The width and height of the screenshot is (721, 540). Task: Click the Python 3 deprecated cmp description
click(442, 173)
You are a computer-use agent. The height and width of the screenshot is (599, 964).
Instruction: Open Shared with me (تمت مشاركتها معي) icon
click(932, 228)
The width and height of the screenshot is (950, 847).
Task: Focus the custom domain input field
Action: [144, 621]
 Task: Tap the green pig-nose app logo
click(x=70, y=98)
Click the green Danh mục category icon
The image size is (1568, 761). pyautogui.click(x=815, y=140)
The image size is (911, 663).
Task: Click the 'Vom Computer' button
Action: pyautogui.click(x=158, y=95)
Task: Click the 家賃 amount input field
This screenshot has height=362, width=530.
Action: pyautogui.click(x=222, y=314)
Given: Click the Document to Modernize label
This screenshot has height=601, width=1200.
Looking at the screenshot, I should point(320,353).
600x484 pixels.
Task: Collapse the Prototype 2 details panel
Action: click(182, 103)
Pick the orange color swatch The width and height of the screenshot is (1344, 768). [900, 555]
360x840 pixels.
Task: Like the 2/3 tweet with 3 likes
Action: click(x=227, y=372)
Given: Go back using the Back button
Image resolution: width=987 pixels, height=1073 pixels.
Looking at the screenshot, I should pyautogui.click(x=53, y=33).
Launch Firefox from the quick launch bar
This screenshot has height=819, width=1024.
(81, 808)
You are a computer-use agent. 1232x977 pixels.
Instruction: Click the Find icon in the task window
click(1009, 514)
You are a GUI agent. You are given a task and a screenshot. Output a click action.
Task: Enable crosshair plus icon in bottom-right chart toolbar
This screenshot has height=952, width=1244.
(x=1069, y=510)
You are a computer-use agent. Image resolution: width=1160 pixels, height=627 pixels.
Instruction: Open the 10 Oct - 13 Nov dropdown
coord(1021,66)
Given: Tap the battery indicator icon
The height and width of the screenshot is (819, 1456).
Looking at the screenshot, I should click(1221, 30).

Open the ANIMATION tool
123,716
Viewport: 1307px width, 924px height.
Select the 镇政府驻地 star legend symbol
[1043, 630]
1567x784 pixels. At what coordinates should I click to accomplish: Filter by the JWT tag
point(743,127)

TASK PROMPT
Whenever a line in the entries above includes the word "agent", pull that line out.

SOLVED EXERCISE
You are a computer-use agent. The height and width of the screenshot is (599, 964).
You are a computer-use agent. 1232x977 pixels.
You are a GUI agent. You are given a task and a screenshot. Output a click action.
You are a computer-use agent. Image resolution: width=1160 pixels, height=627 pixels.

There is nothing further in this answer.